• _Written request_
Pick out every line in the rows below that contains the word "width", and copy each one. Case counts.
▬▬▬▬▬▬
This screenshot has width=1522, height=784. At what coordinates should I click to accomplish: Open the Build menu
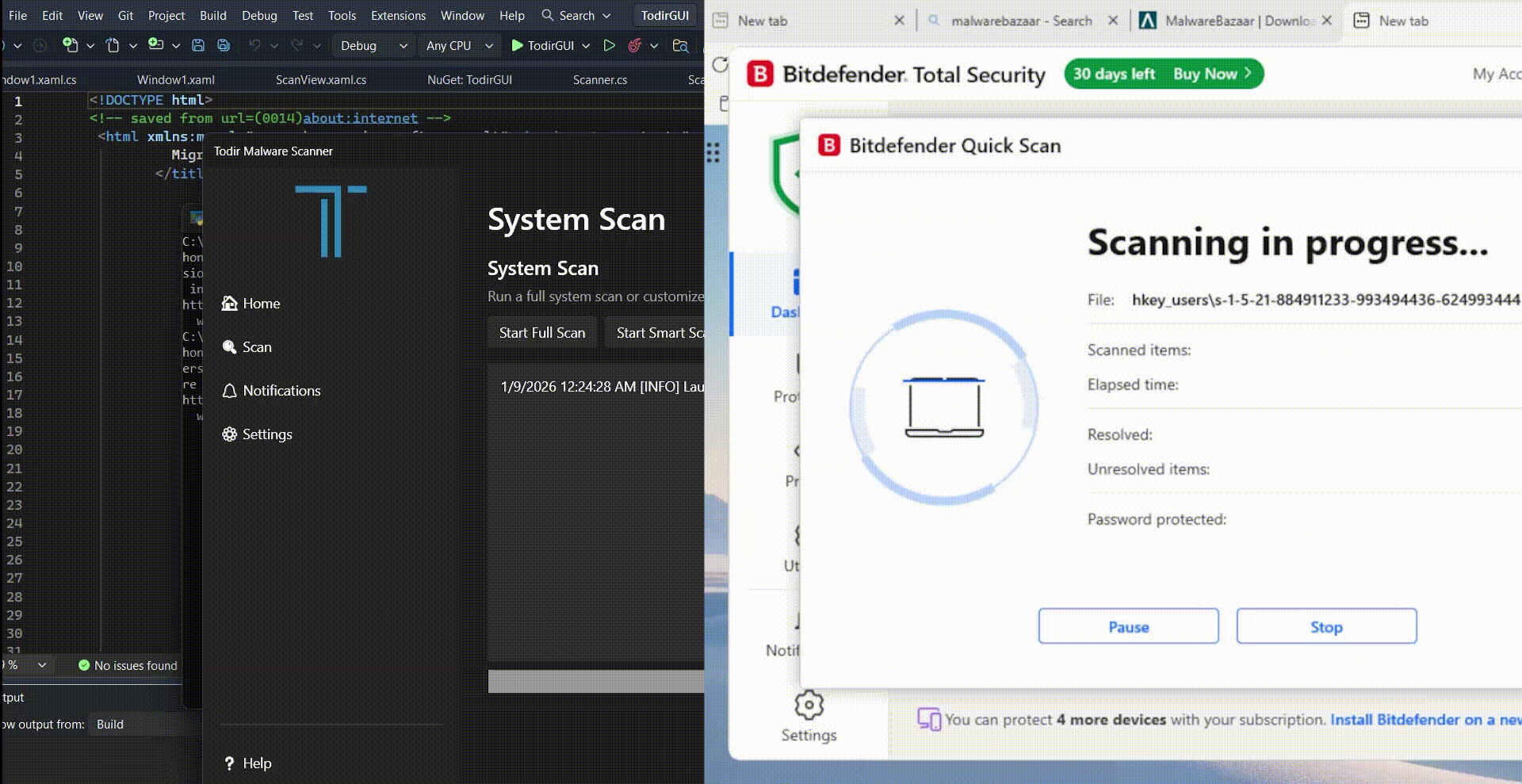click(x=212, y=15)
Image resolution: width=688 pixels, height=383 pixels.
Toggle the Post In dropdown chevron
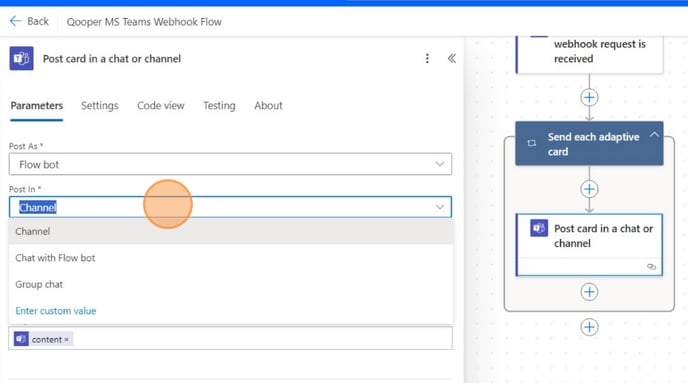440,207
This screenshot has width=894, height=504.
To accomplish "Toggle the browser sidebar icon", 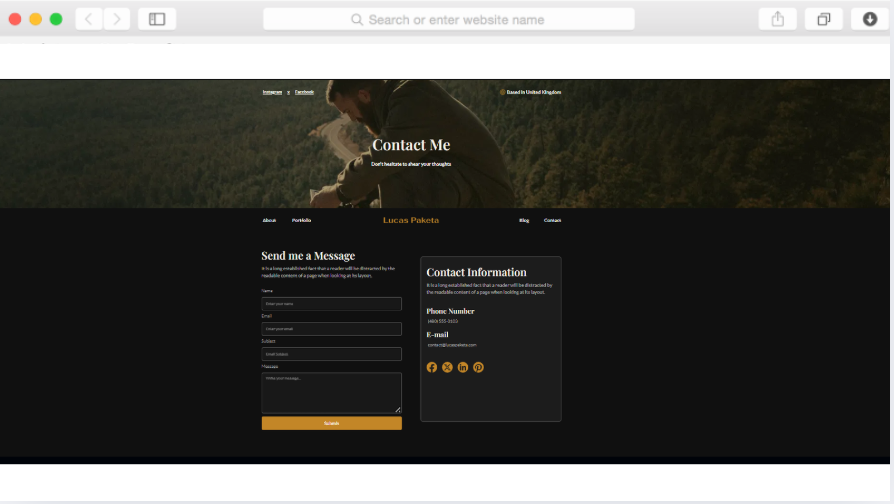I will click(x=157, y=19).
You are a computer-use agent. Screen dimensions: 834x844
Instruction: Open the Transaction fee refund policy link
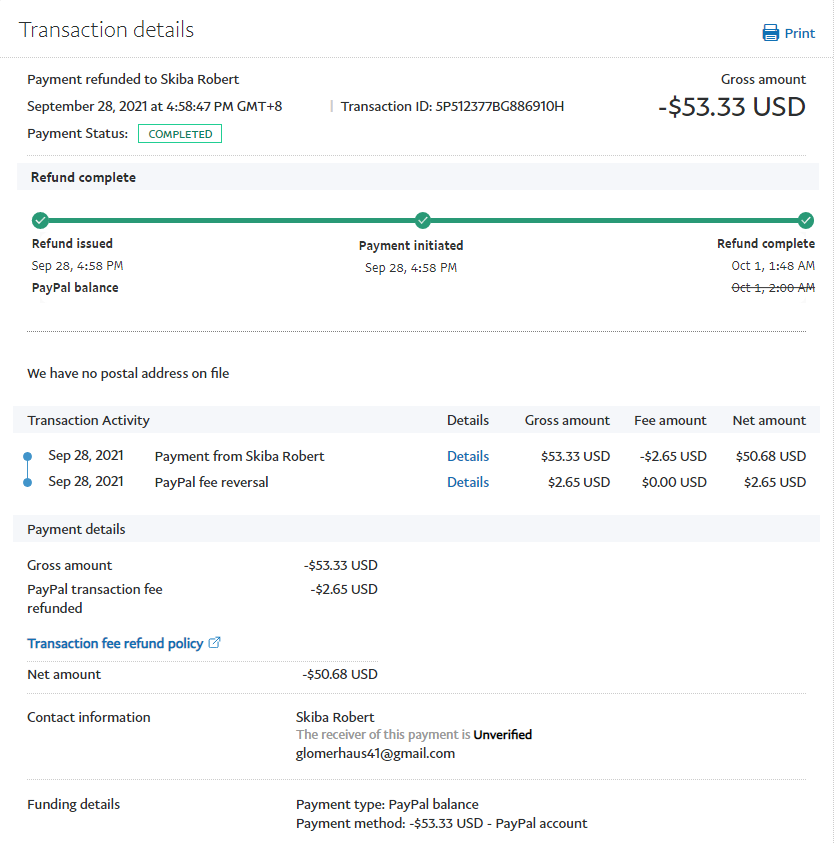pos(115,643)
▬▬▬▬▬▬
• _Response to the task_
This screenshot has width=1522, height=784. At what coordinates should I click to accomplish: Open the Build menu
Image resolution: width=688 pixels, height=383 pixels.
This screenshot has width=894, height=504.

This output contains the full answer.